In the Blink of an Eye
Walter Murch · 1995 · 8 ideas · 8 min
Film editing is not a technical afterthought but a distinct art form governed by its own principles, chief among them that a cut should follow the emotional logic of a blink rather than mere continuity of action.
Why this book
Walter Murch, a veteran film and sound editor, argues that editing is an underappreciated art form with its own coherent aesthetic logic, not simply a mechanical process of trimming footage to match continuity or pacing conventions. His central claim is that the best cuts mimic the psychological function of a human blink, which occurs not randomly but at moments when attention shifts or a thought completes, meaning skilled editors intuit when an audience is psychologically ready to move to a new shot rather than mechanically following rules about matching action or eyelines.

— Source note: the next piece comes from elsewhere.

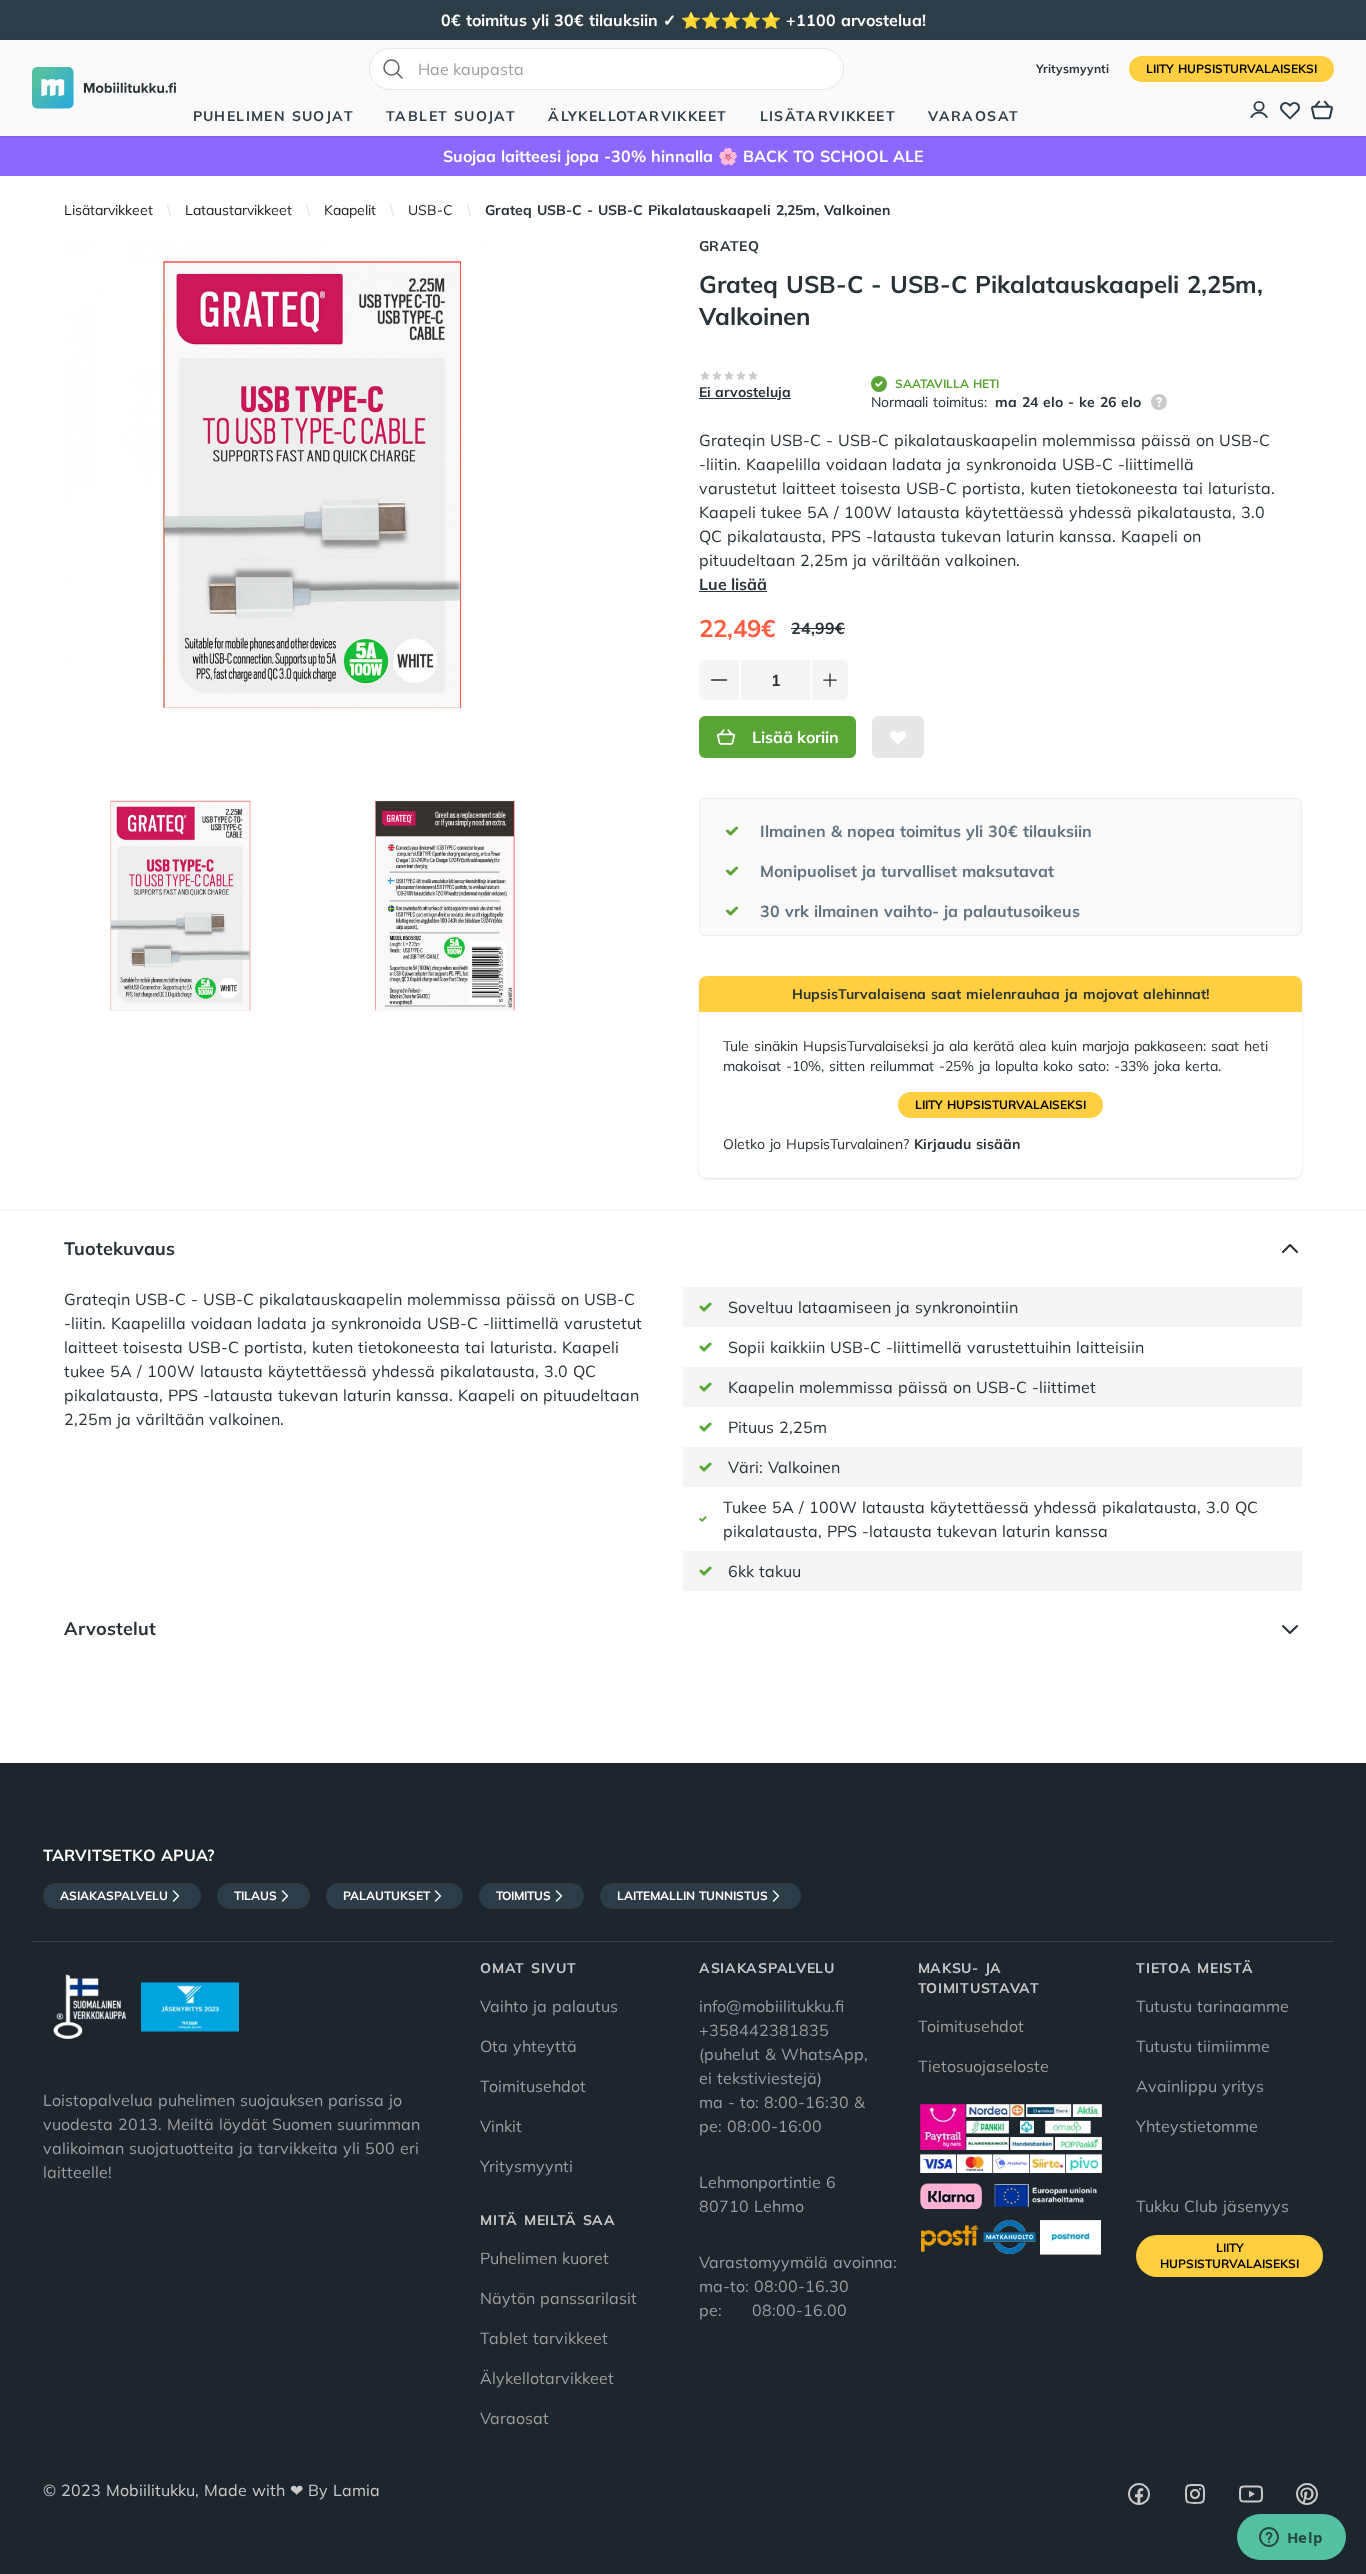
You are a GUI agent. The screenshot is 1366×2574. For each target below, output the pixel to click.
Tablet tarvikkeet (544, 2338)
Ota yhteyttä (528, 2046)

He ranks emotion as the primary consideration governing where a cut should happen, above story logic, rhythm, eye-trace, and the two-dimensional plane of the screen, and above three-dimensional spatial continuity, arguing these secondary factors matter but should yield to emotional truth when they conflict.
The book matters because it gives editing, historically treated as invisible craft in service of direction, a genuine theoretical foundation, arguing that cutting decisions shape meaning and feeling as much as any other filmmaking choice. Murch's framework has influenced how editors, directors, and film scholars talk about the relationship between technical continuity and emotional truth, extending implications beyond film into any medium involving sequential, edited experience.
Who should read it
Filmmakers, editors, and film students seeking a theoretical grounding for editing decisions beyond technical rules. It also suits general readers curious how invisible craft choices shape emotional experience in media they consume.
About the author
Walter Murch is an American film editor and sound designer whose credits include Apocalypse Now and The Godfather Part II, and who has won multiple Academy Awards for editing and sound.